The second poem, "Hasta siempre," captures the loss for Xicanisma and all Xicanas, but especially for us Xicanas Xingonas (there is an actual website and both Cecilia and I are on it as well as others), the legacy she leaves behind. I wrote this poem while in Johnstown on the day when I found out she had passed. Also, Jose Antonio and I were dear friends/camaradas, so I feel blessed to have known them both, to have them both shape/influence my Xicana identity.
Cecilia
for Rebeca y Toño
Mujer de tanto valor,
you gave me your heart
your soul
esos días en Estanford.
Tú y Antonio,
sharing your home
with all the Xicanada.
I was a young Xicanita then,
scared to be tan lejos del campo
entre tantos burgueses
and there you were in your office
listening to my fears,
comforting me,
telling me I belonged,
wiping away mis lágrimas
con tu Adelita strength.
Mujer de tanto valor.
You made me believe,
hope, dream,
Sí, tú, Cecilia,
Tú.
Y hoy te lo agradezco tanto
for I know who I am because of you,
Sí, tú, Cecilia,
Tú y tu grandeza.
Gloria L. Velásquez
Written en Tucson while on a gig
March 10, 2013
Hasta siempre
para Rebeca y Toño
Un día triste for Xicanas Xingonas
ya se fue nuestra jefa
ya se fue nuestra Juana Gallo
dejando su legado en mi corazón
Xicana Power to the Max
She taught me my Xingona-ness
aquellos días en Estanford
nuestra Adelita Cecilia
que no se rajaba ni se dejaba
daring to take on Ivy League Patrones
a puros chingazos
inmortalizada ahora en Casa Zapata
en Antonio’s Last Supper of Chicano Heroes.
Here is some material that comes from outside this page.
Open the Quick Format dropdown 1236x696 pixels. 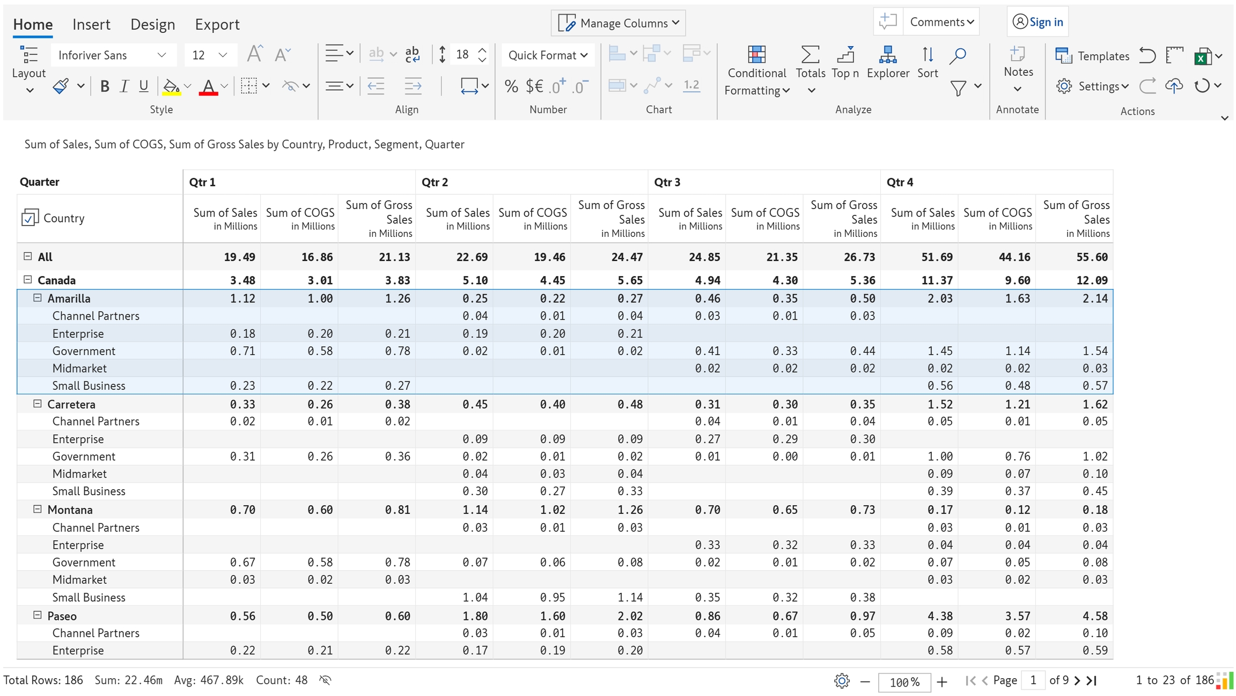[548, 55]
Hasta pronto querida amiga
Hasta pronto Comandanta
“Aquí se queda la clara
la entrañable transparencia
de tu querida presencia
Cecilia Preciado Burciaga…”
Gloria L. Velásquez
Written en Colorado while on a gig
March 25, 2013
Desperado On The Screen And A Reading/Signing Event
My son, Diego, produced the video for the book - I think it is excellent. I will read from and sign copies of Desperado: A Mile High Noir on April 27 at 2:00 PM at the Broadway Book Mall, 200 South Broadway, Denver. Hope to see some of you there.
That's it for this week -
Later.
4 comments:
it's a superb trailer, indeed. how do we get it to go viral? and by the way, i went to pasadena's vroman's to order Desperado and i'll be darned, it was in stock.
Gloria's pair of poems for Cecilia echo what the Estanford Chicana Chicano Alumni Book Group lamented at our most recent discussion. I wish I'd known them in person. QEPD, ave atque vale.
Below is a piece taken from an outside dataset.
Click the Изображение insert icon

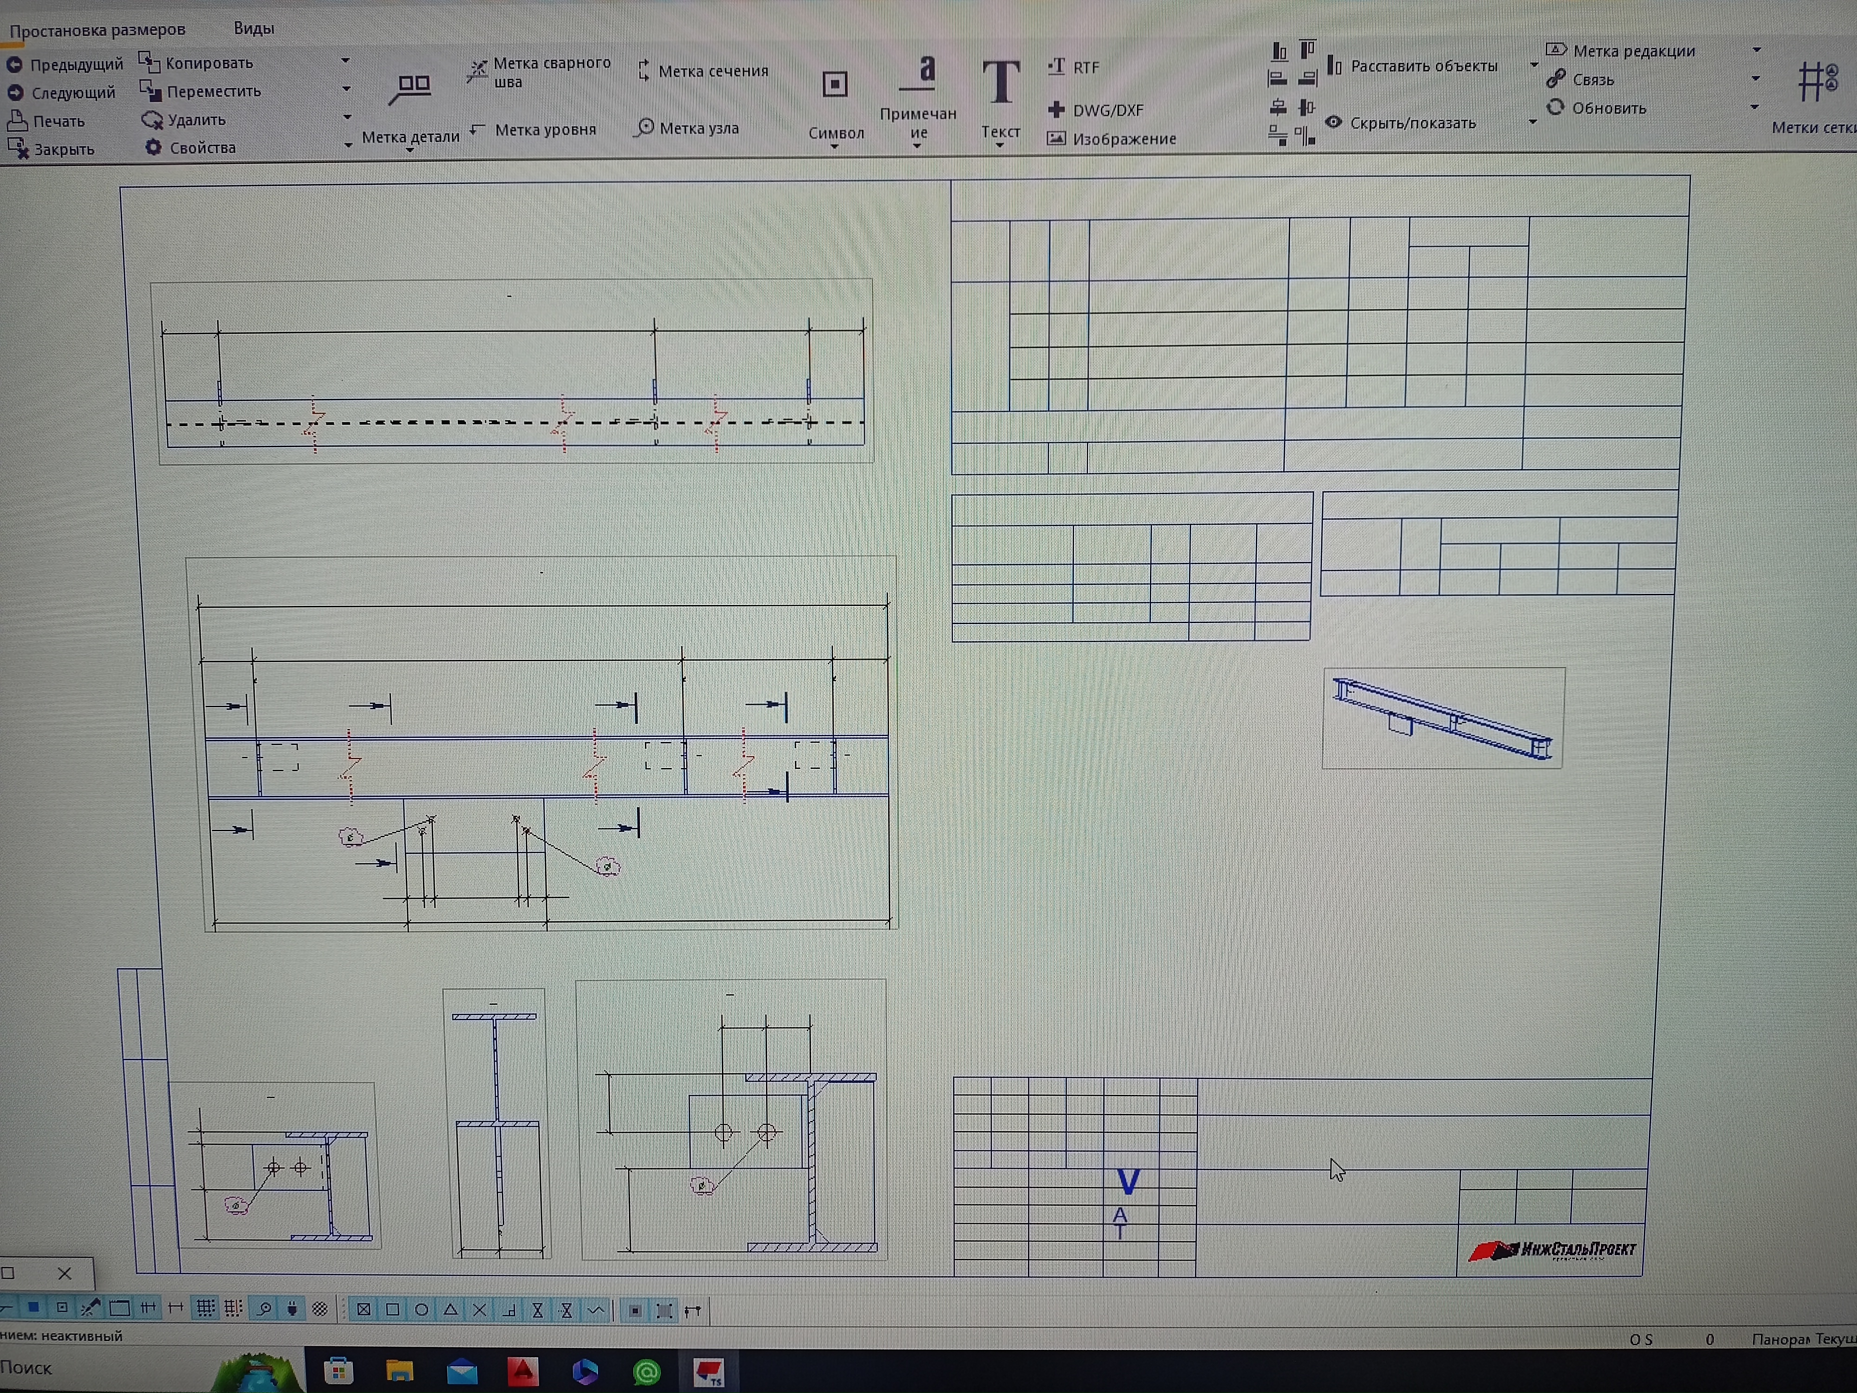click(x=1056, y=139)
I agree Michael - superb video; Diego did a great job with the trailer. Proud of him. And very happy to hear about Vroman's - I contacted them too late about a signing event but at least they have the book.
I had the opportunity to visit with Tony Burciaga right around the time my first book came out. He made quite an impression on me. Sorry to say I don't believe I ever met Cecilia.
I really liked the book trailer. Some thoughts re: trailer going viral. Have your contacts tweet & FB share the trailer. Let people know where they can get the book, create the tweets and ask your contacts to tweet for you, including Diego's contacts.